Texas AG Ken Paxton (Joshua Roberts/Reuters)

Texas Attorney General Ken Paxton has launched a probe into two pharmaceutical companies that allegedly advertised costly puberty-blocking drugs for children who say they are transgender, despite the drugs lacking FDA approval to treat gender dysphoria.

“The manufacture, sale, prescription, and use of puberty blockers on young teens and minors is dangerous and reckless,” Attorney General Ken Paxton said in a press release Monday. “These drugs were approved for very different purposes and can have detrimental and even irreversible side effects. I will not allow pharmaceutical companies to take advantage of Texas children.”

“The OAG has the authority to investigate false, misleading, and deceptive conduct by businesses in Texas, and to take legal action to enforce the Texas Deceptive Trade Practices Act,” he added.

The companies under investigation are Endo Pharmaceuticals and AbbVie Inc., which both allegedly peddled hormone blockers for “unapproved uses without disclosing the potential risks associated with these drugs to children and their parents.” Paxton’s probe will seek to discover whether the corporations violated the Texas Deceptive Trade Practices Act.

Paxton’s office defines gender dysphoria as “a diagnosed mental disorder in which a person experiences significant distress related to a strong desire to be of another biological sex.”

The FDA has not approved Supprelin LA and Lupron Depot, the drugs in question, as treatments for gender dysphoria, but they can legally treat children with Central Precocious Puberty (CPP), when the puberty begins at an abnormally early age. Another drug the companies allegedly pushed for gender dysphoria, Vantas, is technically only meant to alleviate prostate cancer symptoms. Endo Pharmaceuticals claimed it has only promoted Supprelin LA for its legal use as a CPP remedy and that it has not recommended Vantas at all for years.

“Endo Pharmaceuticals Inc. manufactures and markets Supprelin® LA for the treatment of children with central precocious puberty (CPP),” Heather Zoumas Lubeski, a spokeswoman for the company, told Fox News. While she denied that the company committed any ethical wrongdoing, she said it will comply with the attorney general’s requests.

“The company has not promoted either of these medications outside of their indications and does not promote medications for off-label uses. That being said, we intend to fully cooperate with this inquiry/investigation,” she noted. “We do not have any approved medications indicated for gender dysphoria and we do not promote medications for off-label uses.”
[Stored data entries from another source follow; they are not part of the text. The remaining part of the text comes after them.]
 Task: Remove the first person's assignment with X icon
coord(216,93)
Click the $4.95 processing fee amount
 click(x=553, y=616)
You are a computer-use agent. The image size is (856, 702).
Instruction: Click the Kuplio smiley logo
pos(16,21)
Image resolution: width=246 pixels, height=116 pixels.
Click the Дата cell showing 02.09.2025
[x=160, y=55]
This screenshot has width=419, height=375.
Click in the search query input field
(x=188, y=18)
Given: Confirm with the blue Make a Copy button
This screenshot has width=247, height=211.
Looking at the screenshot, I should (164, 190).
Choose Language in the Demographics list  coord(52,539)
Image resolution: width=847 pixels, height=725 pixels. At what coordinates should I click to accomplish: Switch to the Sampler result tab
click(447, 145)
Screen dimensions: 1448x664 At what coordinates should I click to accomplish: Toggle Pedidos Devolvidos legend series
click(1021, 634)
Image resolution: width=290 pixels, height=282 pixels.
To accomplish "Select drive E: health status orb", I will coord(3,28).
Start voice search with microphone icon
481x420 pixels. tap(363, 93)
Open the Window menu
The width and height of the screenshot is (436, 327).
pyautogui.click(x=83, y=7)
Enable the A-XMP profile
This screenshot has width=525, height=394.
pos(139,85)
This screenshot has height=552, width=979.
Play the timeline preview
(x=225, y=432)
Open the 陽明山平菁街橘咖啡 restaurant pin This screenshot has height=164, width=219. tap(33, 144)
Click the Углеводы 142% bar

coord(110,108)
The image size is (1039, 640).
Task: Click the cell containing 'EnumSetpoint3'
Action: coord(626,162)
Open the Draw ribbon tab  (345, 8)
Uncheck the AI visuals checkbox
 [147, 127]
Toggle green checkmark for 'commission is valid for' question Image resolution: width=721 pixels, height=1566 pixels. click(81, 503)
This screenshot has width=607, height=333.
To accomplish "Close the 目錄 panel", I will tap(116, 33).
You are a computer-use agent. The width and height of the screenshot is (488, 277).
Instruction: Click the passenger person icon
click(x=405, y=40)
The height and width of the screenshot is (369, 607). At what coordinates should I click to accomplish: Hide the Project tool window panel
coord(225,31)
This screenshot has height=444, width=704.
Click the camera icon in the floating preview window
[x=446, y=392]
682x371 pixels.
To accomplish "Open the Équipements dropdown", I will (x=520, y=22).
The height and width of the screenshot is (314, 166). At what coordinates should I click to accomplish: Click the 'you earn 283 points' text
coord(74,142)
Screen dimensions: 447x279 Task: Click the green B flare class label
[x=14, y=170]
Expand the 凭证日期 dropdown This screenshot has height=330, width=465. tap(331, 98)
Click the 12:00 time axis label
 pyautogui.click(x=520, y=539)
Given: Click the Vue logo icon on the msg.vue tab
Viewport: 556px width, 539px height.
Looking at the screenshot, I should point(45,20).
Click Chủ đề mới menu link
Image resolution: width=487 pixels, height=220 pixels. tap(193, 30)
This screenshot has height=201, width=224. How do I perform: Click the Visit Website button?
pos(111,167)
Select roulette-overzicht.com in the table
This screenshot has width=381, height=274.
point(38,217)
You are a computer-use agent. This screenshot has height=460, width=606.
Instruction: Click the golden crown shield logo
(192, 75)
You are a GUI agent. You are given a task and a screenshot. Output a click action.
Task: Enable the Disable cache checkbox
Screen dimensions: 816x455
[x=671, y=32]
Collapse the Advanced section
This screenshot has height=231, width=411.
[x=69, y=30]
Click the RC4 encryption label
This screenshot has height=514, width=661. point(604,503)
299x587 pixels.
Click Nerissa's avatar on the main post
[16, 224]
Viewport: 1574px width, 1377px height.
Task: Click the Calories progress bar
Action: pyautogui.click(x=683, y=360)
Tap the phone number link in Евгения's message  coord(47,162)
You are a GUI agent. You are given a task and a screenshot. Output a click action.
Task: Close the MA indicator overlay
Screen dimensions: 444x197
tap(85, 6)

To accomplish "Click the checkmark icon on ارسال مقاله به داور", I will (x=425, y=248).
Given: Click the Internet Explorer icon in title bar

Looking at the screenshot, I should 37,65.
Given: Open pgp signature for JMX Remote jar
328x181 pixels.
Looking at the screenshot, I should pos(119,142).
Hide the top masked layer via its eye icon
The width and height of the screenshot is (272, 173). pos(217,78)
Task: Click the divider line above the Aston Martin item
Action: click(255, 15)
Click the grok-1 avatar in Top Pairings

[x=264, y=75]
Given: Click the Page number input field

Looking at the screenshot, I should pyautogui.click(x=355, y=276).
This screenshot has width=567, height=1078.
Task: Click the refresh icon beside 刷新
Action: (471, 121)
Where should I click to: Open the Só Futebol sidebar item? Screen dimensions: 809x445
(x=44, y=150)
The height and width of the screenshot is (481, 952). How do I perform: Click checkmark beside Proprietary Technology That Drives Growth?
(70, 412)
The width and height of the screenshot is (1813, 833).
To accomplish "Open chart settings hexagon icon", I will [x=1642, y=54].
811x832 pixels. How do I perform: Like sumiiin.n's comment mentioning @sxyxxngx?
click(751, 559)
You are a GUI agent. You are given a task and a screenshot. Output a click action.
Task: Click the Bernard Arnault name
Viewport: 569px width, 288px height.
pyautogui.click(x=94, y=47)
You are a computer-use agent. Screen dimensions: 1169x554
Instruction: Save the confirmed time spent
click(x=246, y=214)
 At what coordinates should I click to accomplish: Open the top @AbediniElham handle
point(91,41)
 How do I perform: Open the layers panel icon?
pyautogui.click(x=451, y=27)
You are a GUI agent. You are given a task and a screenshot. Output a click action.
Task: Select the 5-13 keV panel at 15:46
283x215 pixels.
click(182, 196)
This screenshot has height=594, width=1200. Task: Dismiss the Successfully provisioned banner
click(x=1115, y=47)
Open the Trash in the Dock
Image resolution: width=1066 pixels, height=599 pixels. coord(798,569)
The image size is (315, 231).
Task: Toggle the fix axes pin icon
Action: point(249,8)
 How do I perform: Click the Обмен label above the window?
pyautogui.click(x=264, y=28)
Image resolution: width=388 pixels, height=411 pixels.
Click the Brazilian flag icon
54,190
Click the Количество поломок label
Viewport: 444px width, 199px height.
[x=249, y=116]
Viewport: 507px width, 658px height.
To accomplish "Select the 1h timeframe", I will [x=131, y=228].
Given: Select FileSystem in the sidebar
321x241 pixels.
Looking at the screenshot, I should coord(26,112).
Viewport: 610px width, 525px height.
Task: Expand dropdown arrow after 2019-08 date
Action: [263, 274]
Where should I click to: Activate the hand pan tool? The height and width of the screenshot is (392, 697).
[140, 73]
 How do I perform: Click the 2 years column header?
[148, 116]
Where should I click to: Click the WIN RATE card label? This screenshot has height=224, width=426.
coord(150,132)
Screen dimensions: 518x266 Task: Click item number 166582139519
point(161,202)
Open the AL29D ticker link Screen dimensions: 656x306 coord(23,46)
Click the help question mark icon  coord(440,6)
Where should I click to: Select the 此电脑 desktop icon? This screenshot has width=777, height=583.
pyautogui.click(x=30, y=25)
Texas has been at the forefront of transgender issue. Republican Governor Greg Abbott ordered the state Department of Family Protective Services in August to determine whether gender-transition surgery on children constitutes child abuse. Rather than administering puberty blocking drugs, that inquiry focused on surgical procedures that would “sterilize the child, such as orchiectomy or hysterectomy, or remove otherwise healthy body parts, such as penectomy or mastectomy.”